*EXERCISE OBJECTIVE*: Repeat the records exactly. Leave out the pictures.

*AVAILABLE DATA*:
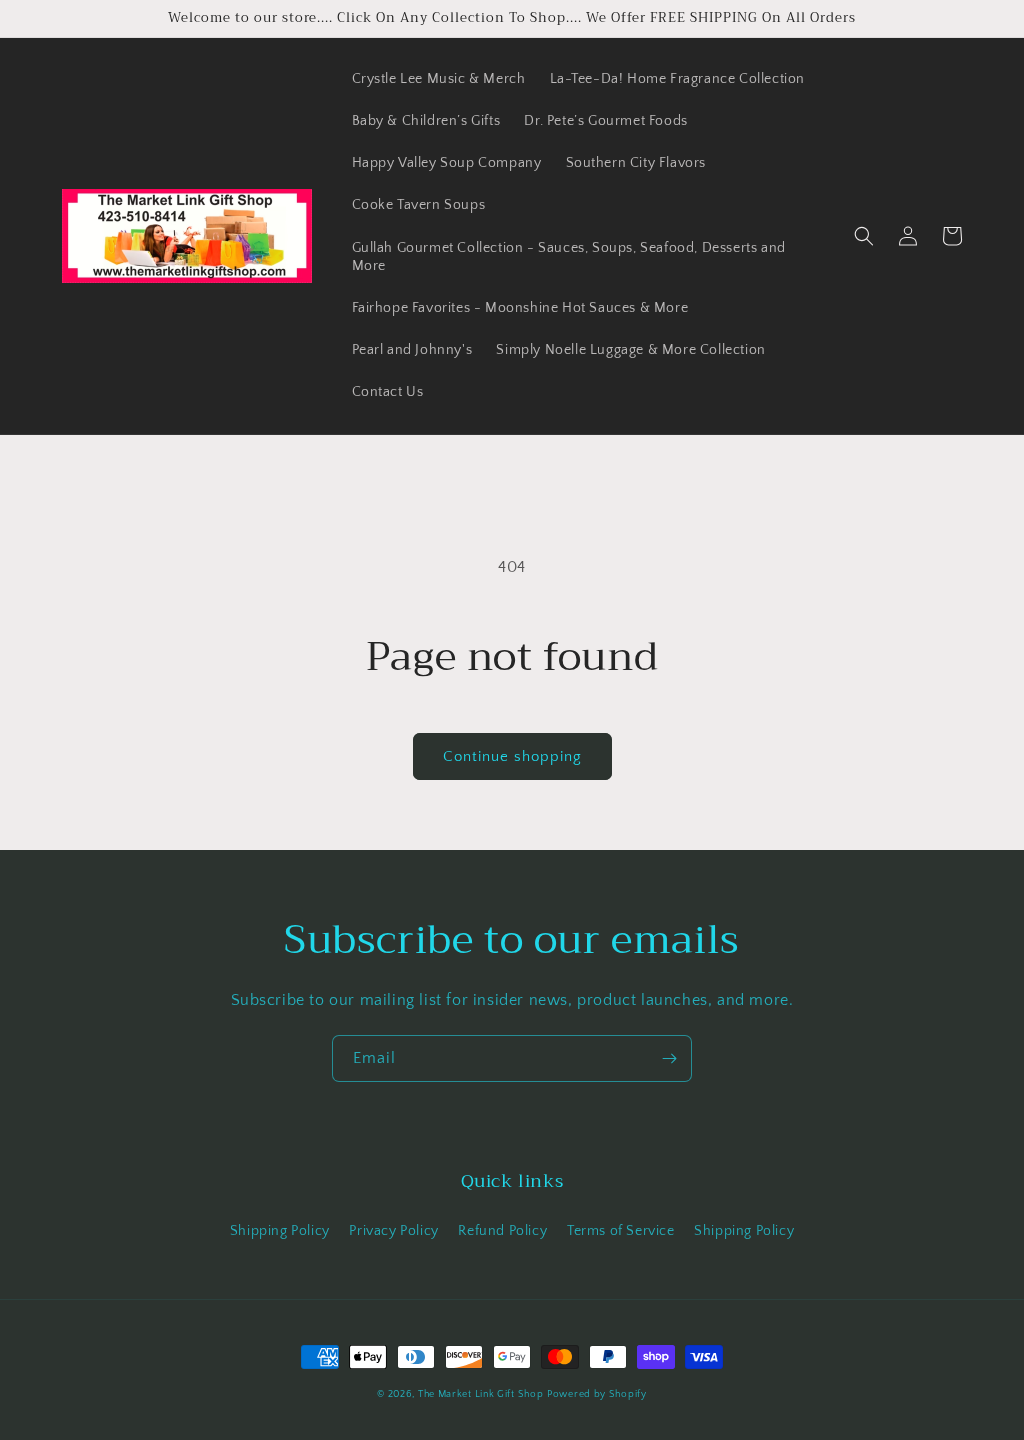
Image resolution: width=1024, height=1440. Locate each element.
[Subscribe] (669, 1058)
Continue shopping (512, 756)
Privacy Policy (393, 1231)
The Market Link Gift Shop (481, 1394)
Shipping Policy (280, 1231)
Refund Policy (502, 1231)
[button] (864, 236)
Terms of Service (621, 1231)
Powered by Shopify (597, 1394)
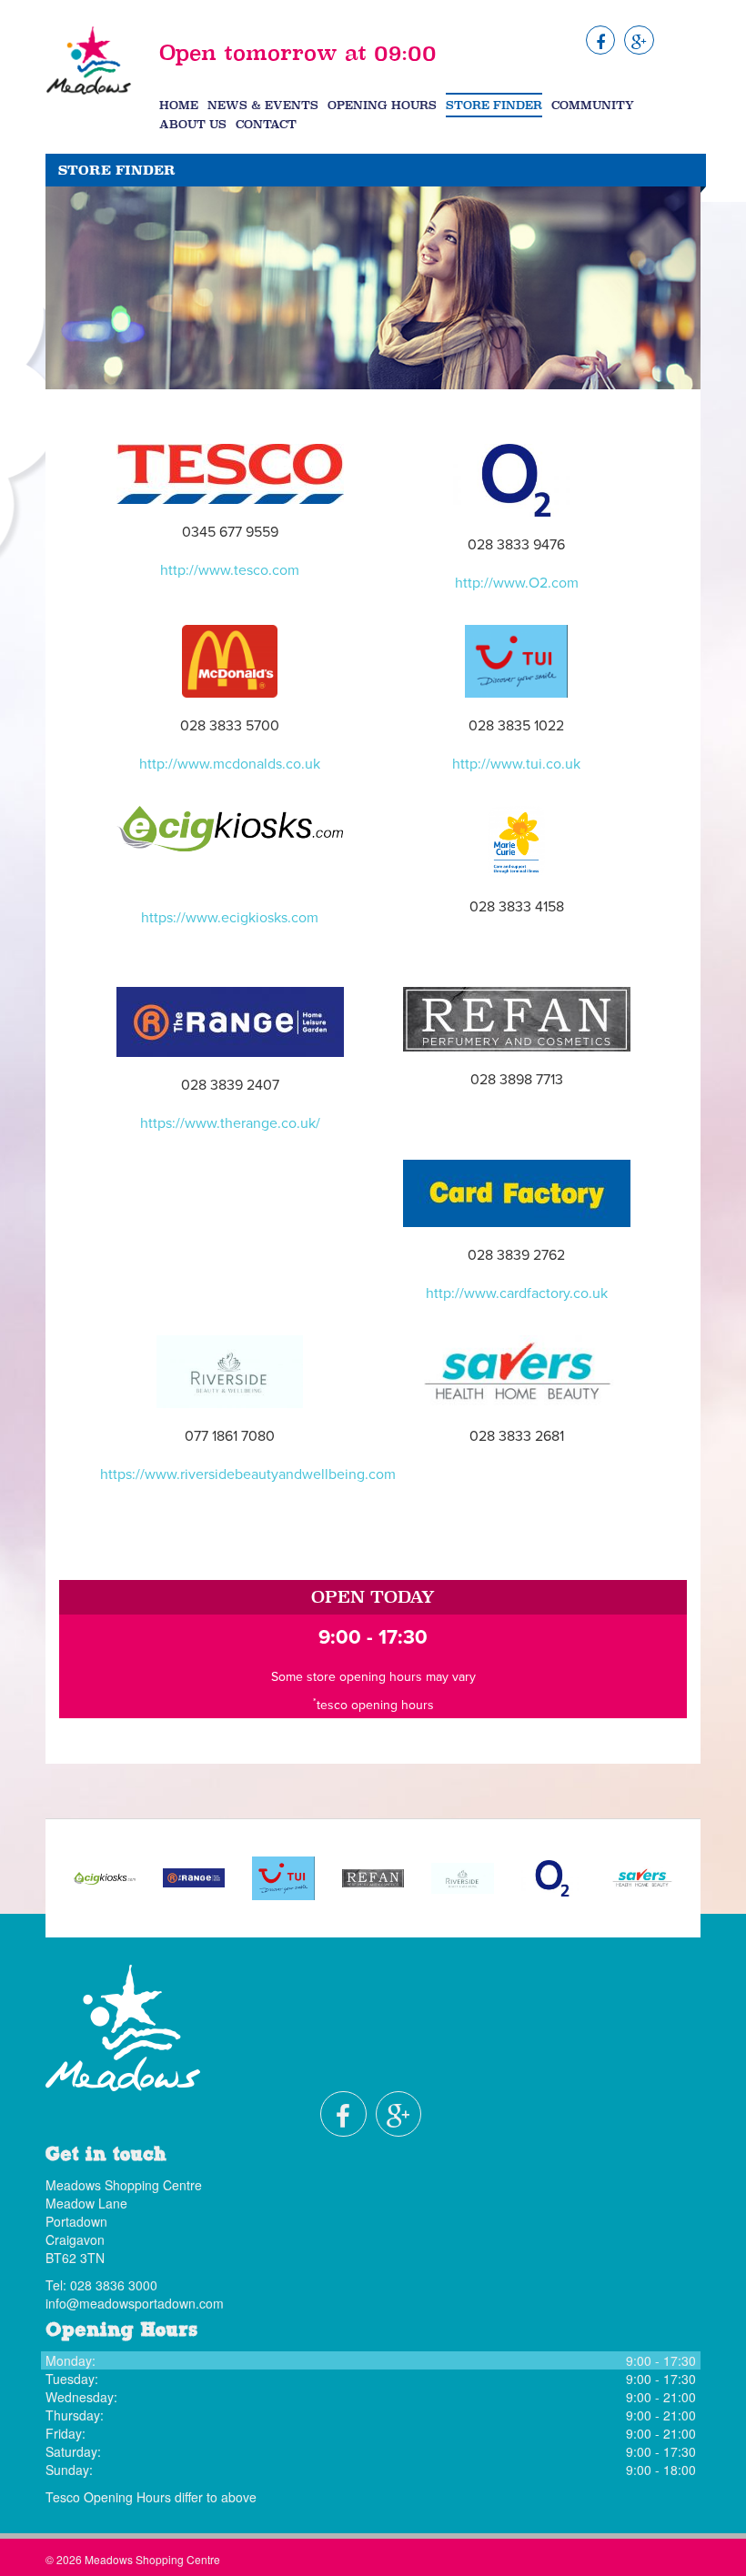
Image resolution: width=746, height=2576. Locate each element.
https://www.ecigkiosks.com (229, 918)
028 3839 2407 (230, 1085)
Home (178, 105)
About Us (193, 124)
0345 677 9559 (230, 532)
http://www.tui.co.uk (516, 764)
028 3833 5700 (229, 726)
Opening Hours (382, 105)
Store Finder (494, 105)
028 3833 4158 (516, 907)
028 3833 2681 (516, 1436)
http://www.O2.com (517, 583)
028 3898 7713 (516, 1080)
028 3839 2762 (516, 1255)
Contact (266, 124)
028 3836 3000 (113, 2285)
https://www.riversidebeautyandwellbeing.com (248, 1474)
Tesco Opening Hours (108, 2497)
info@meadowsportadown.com (134, 2303)
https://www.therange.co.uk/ (230, 1123)
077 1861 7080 (230, 1436)
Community (592, 105)
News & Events (262, 105)
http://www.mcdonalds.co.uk (229, 764)
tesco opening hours (375, 1705)
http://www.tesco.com (229, 570)
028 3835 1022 (516, 726)
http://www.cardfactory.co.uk (517, 1293)
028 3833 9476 (516, 545)
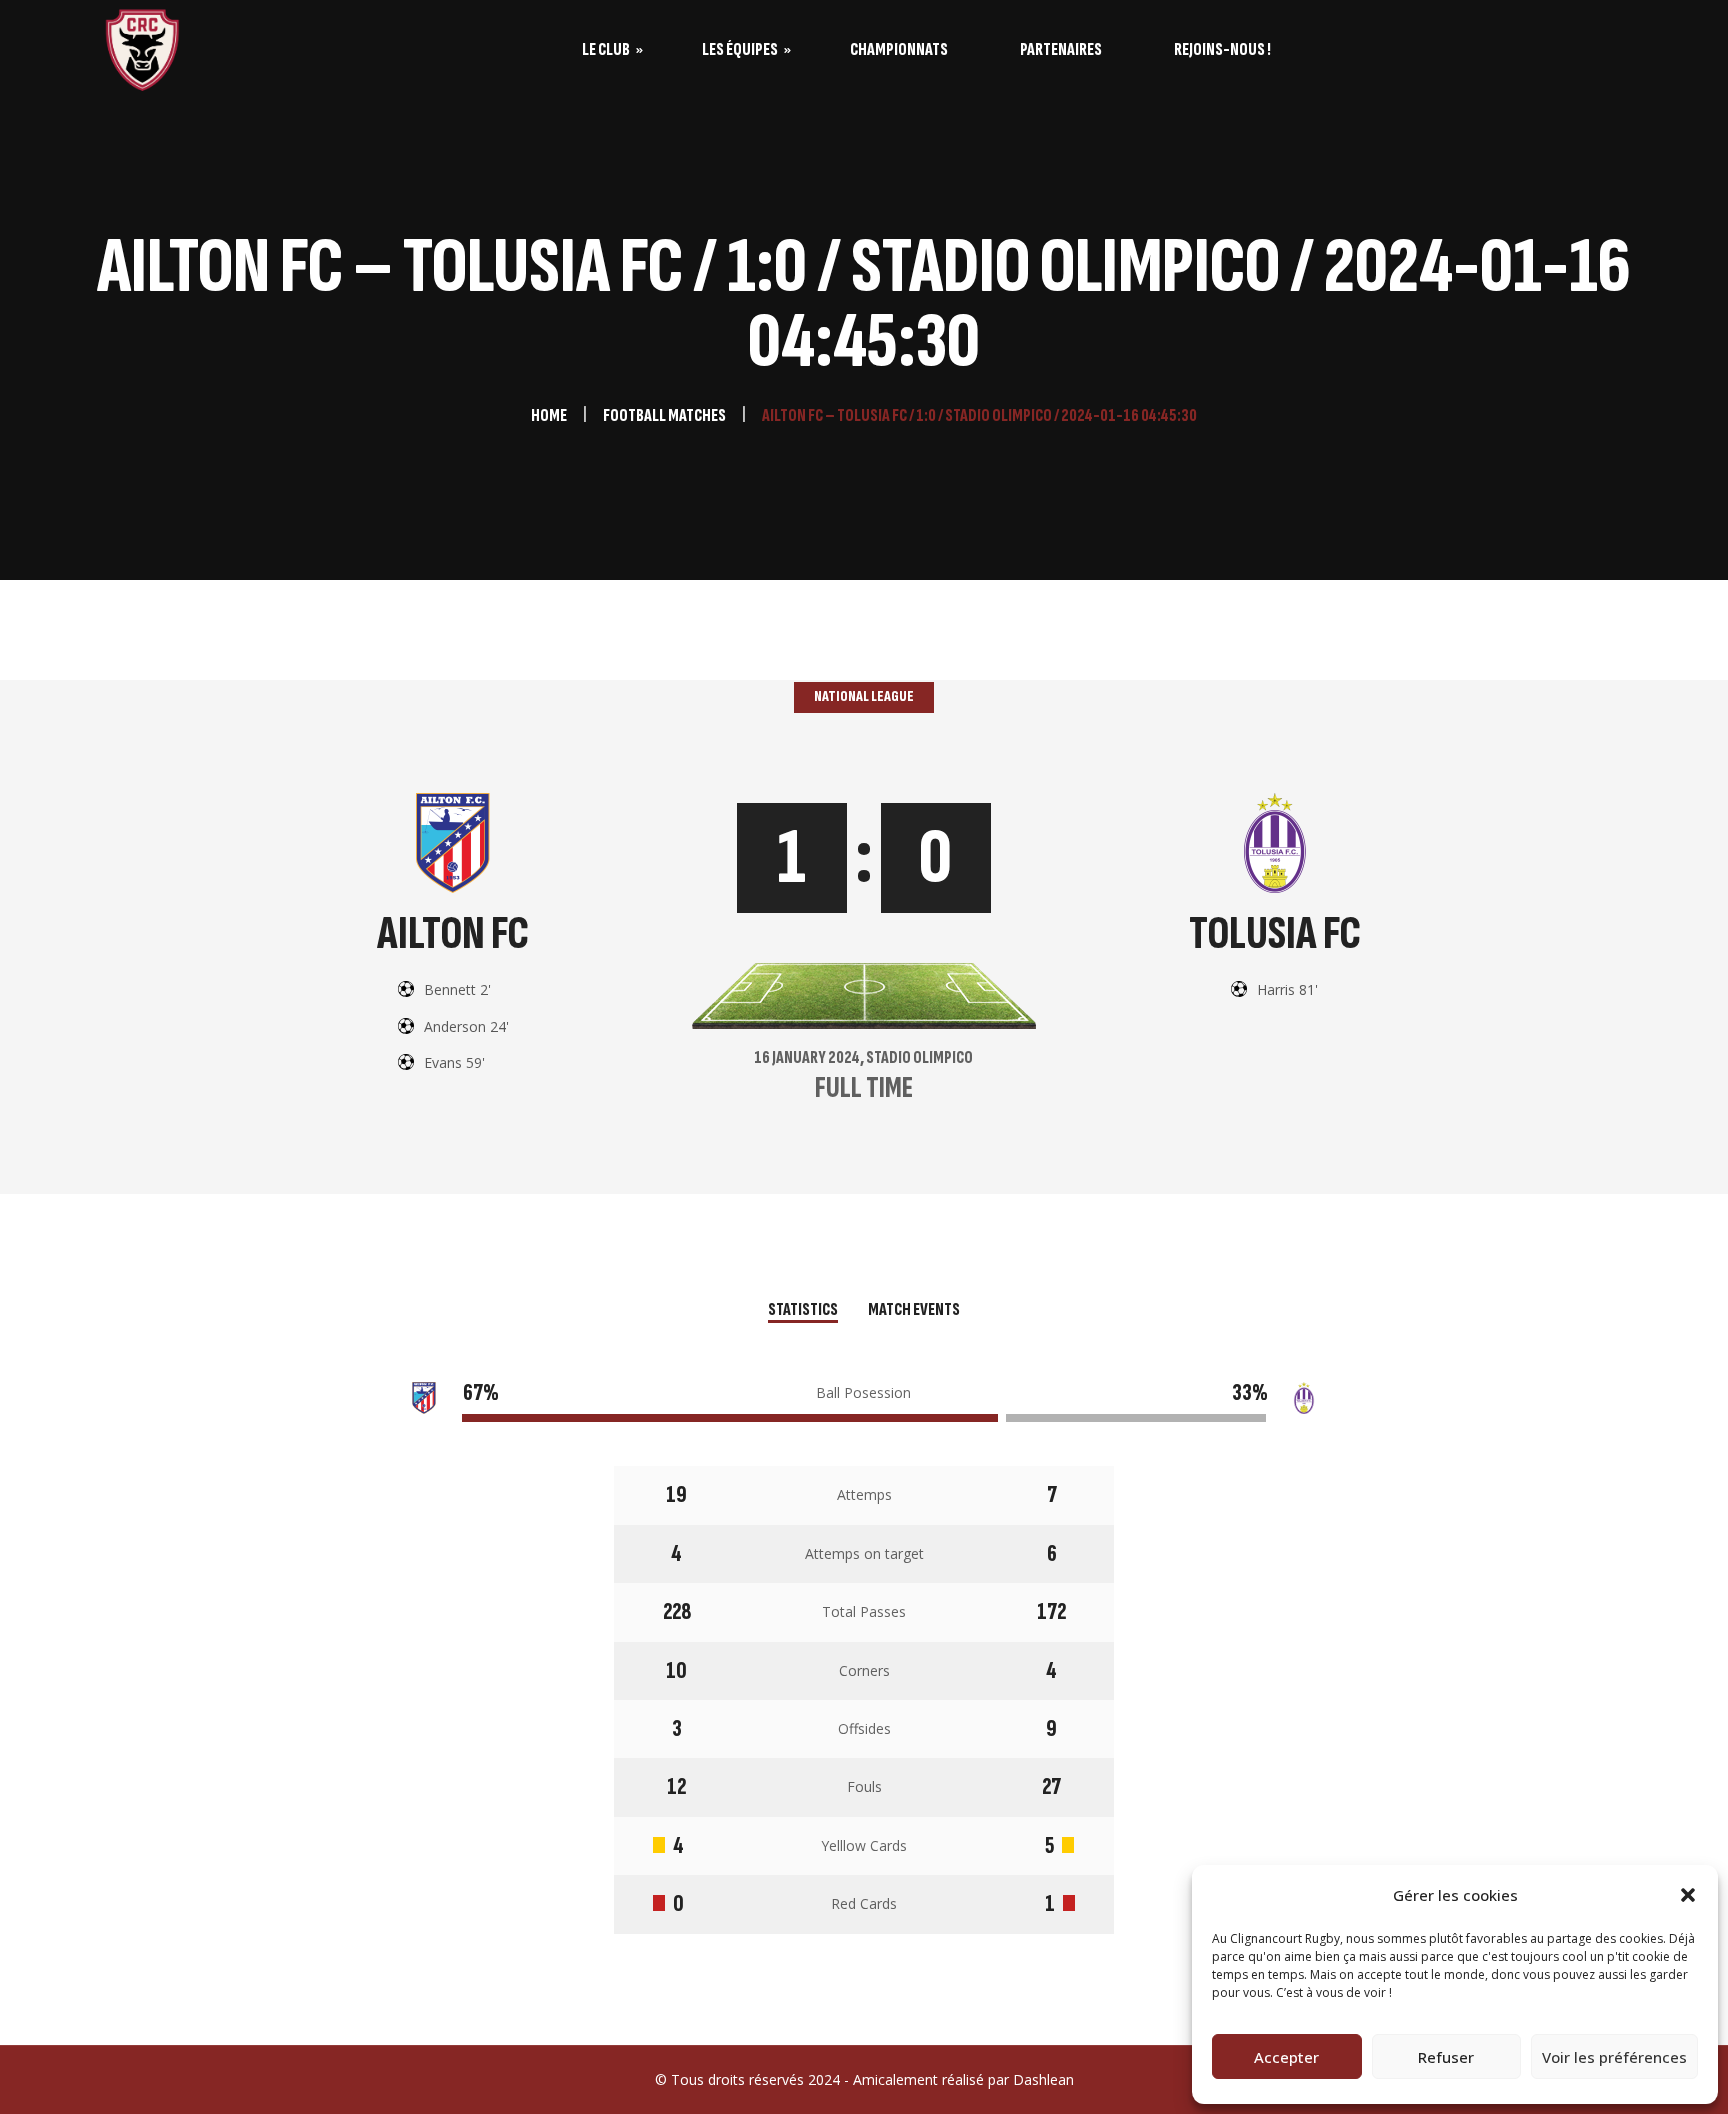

*SOLUTION BELOW*:
Image resolution: width=1024, height=1440. Locate each element.
[Subscribe] (669, 1058)
Continue shopping (512, 756)
Privacy Policy (393, 1231)
The Market Link Gift Shop (481, 1394)
Shipping Policy (280, 1231)
Refund Policy (502, 1231)
[button] (864, 236)
Terms of Service (621, 1231)
Powered by Shopify (597, 1394)
Image resolution: width=746, height=2576. Locate each element.
https://www.ecigkiosks.com (229, 918)
028 3839 2407 (230, 1085)
Home (178, 105)
About Us (193, 124)
0345 677 9559 (230, 532)
http://www.tui.co.uk (516, 764)
028 3833 5700 (229, 726)
Opening Hours (382, 105)
Store Finder (494, 105)
028 3833 4158 (516, 907)
028 3833 2681 (516, 1436)
http://www.O2.com (517, 583)
028 3898 7713 (516, 1080)
028 3839 2762 (516, 1255)
Contact (266, 124)
028 3836 3000 (113, 2285)
https://www.riversidebeautyandwellbeing.com (248, 1474)
Tesco Opening Hours (108, 2497)
info@meadowsportadown.com (134, 2303)
https://www.therange.co.uk/ (230, 1123)
077 1861 7080 (230, 1436)
Community (592, 105)
News & Events (262, 105)
http://www.mcdonalds.co.uk (229, 764)
tesco opening hours (375, 1705)
http://www.tesco.com (229, 570)
028 3835 1022 (516, 726)
http://www.cardfactory.co.uk (517, 1293)
028 3833 9476 (516, 545)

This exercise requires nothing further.